Stored records:
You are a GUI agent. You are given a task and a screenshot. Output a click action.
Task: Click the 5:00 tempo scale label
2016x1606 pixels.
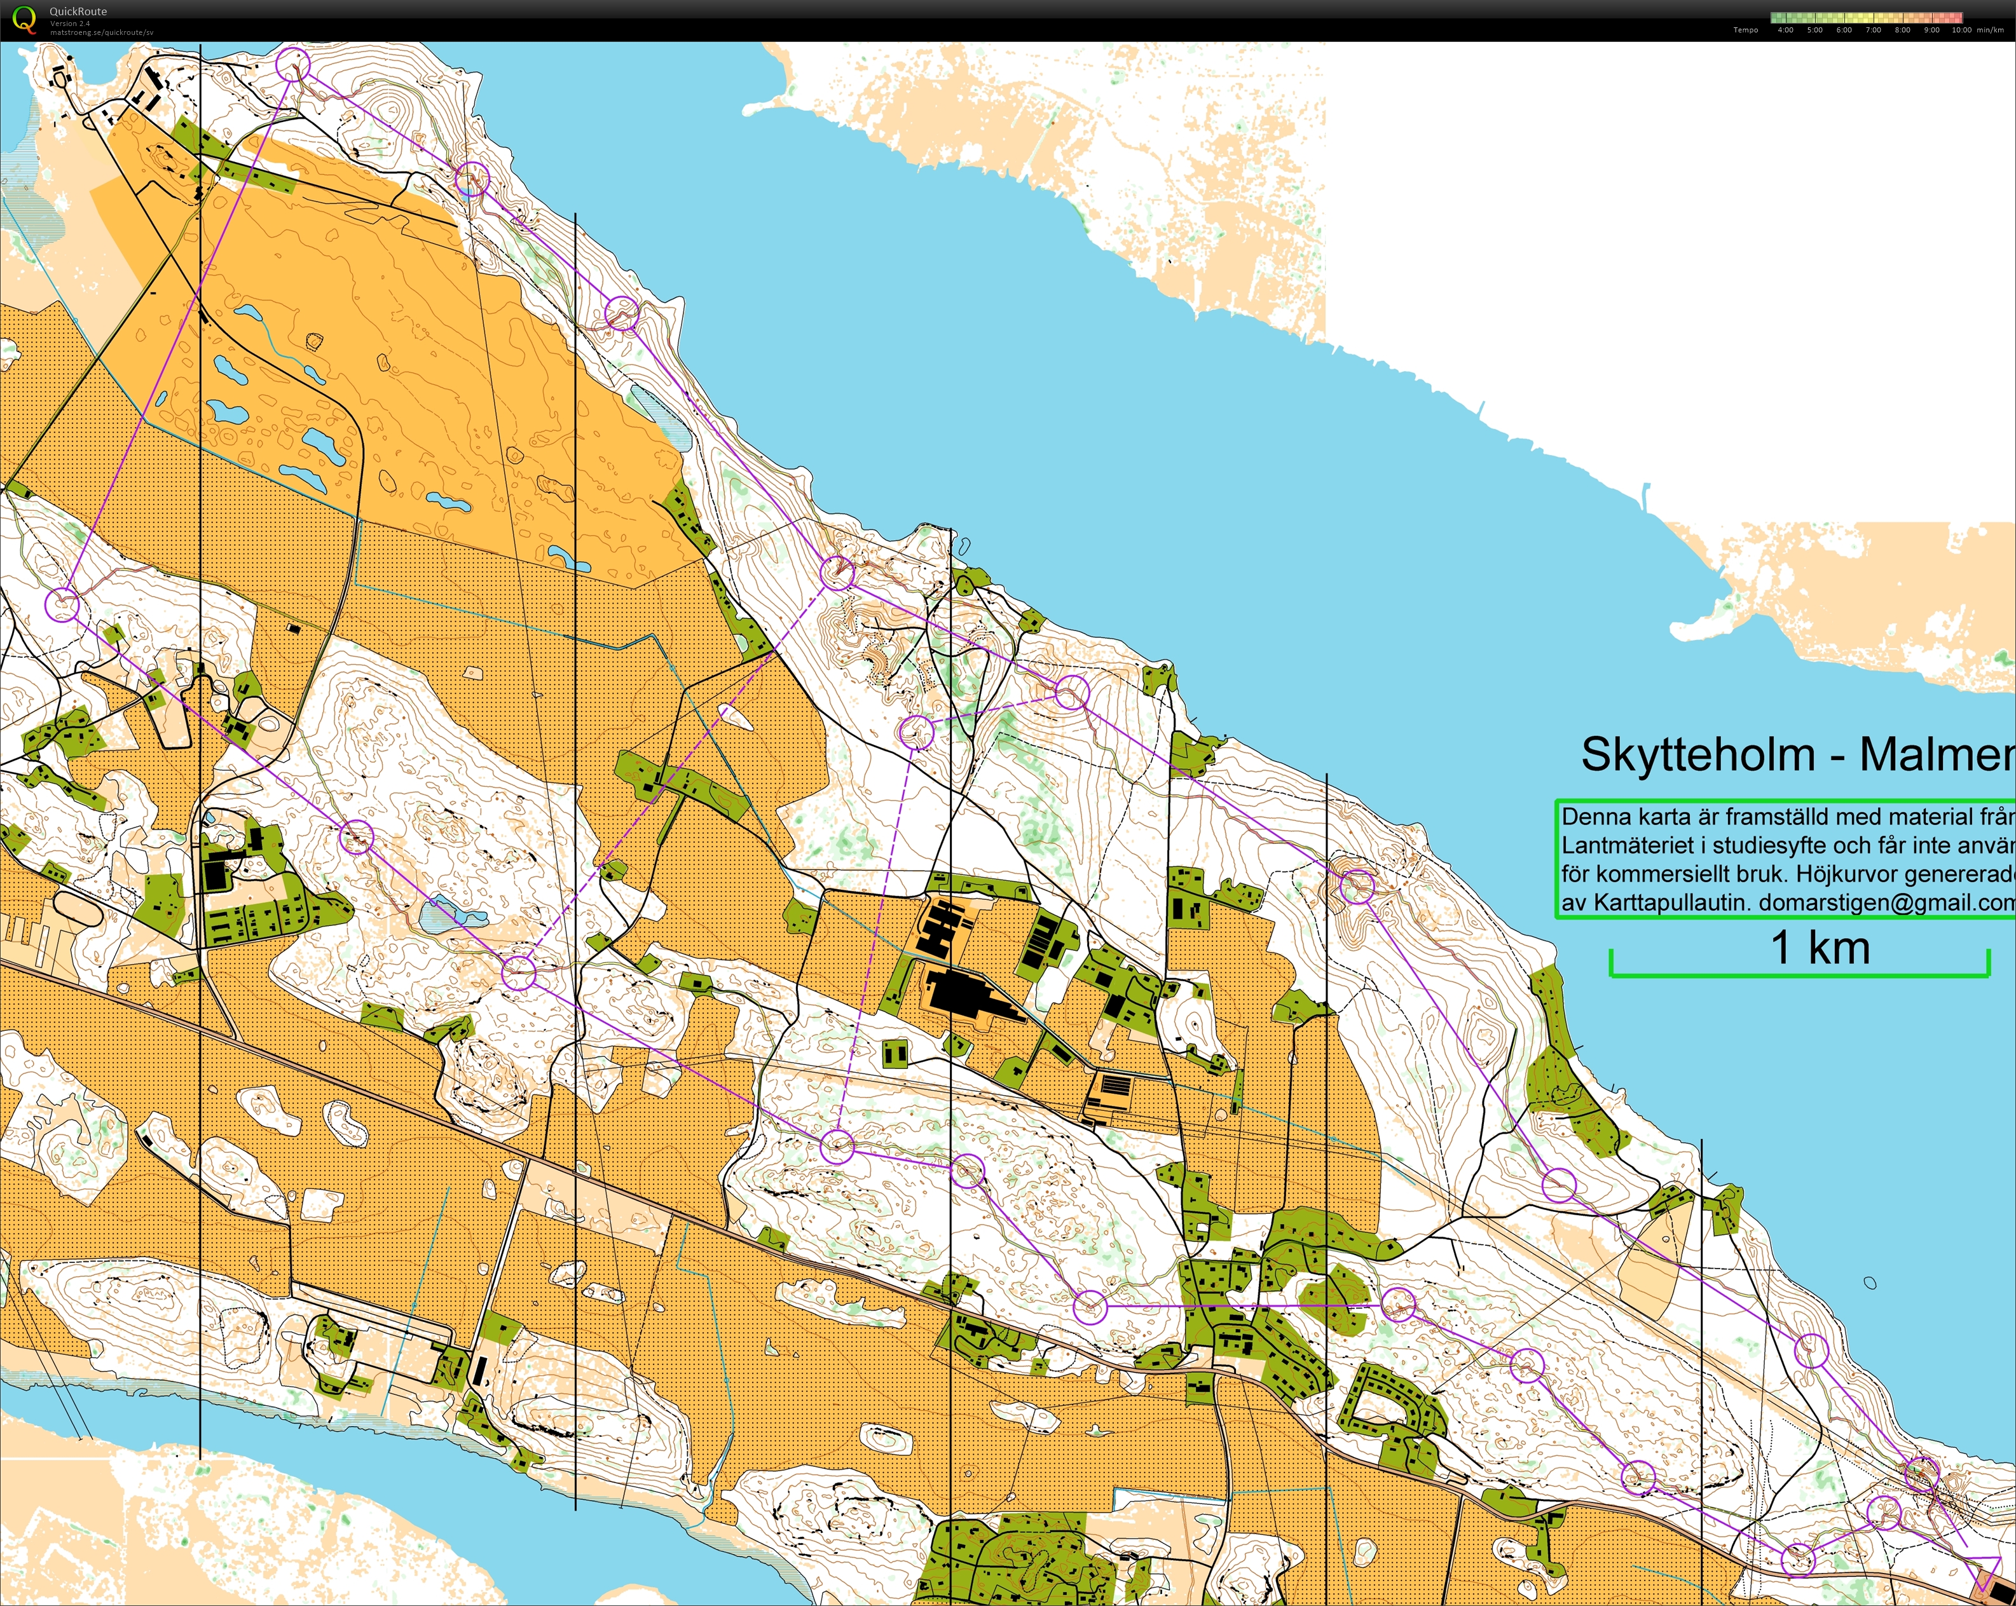click(x=1815, y=30)

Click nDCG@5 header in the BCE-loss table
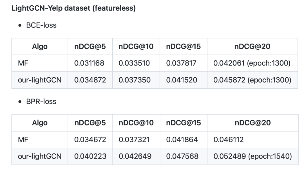(90, 47)
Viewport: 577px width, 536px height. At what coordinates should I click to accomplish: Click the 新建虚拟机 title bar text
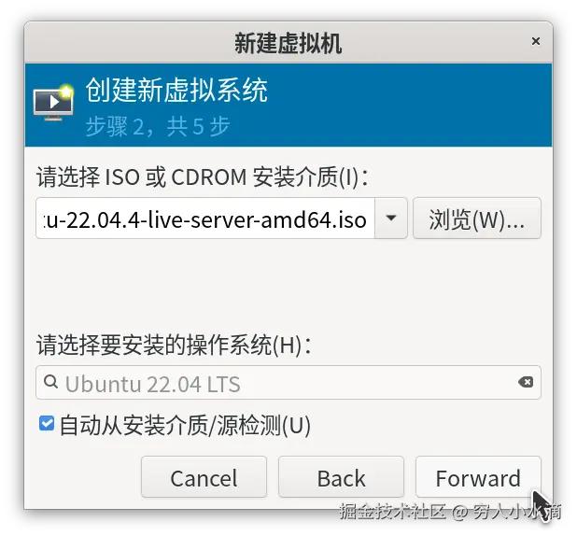coord(289,43)
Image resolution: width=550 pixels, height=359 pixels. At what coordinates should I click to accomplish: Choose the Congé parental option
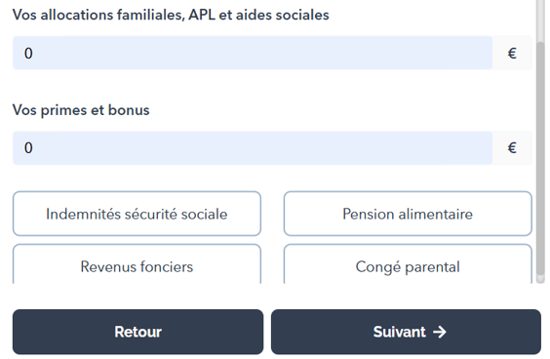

- THE TASK -
All lines from the one containing "Viewport: 577px width, 536px" through the final line of the records are to be retyped exactly; no other lines and no pictures are to be included.

- COMPLETED TASK -
Viewport: 577px width, 536px height. At what coordinates should I click to accomplish: Click the 新建虚拟机 title bar text
coord(289,43)
Image resolution: width=550 pixels, height=359 pixels. At what coordinates should I click to accomplish: Choose the Congé parental option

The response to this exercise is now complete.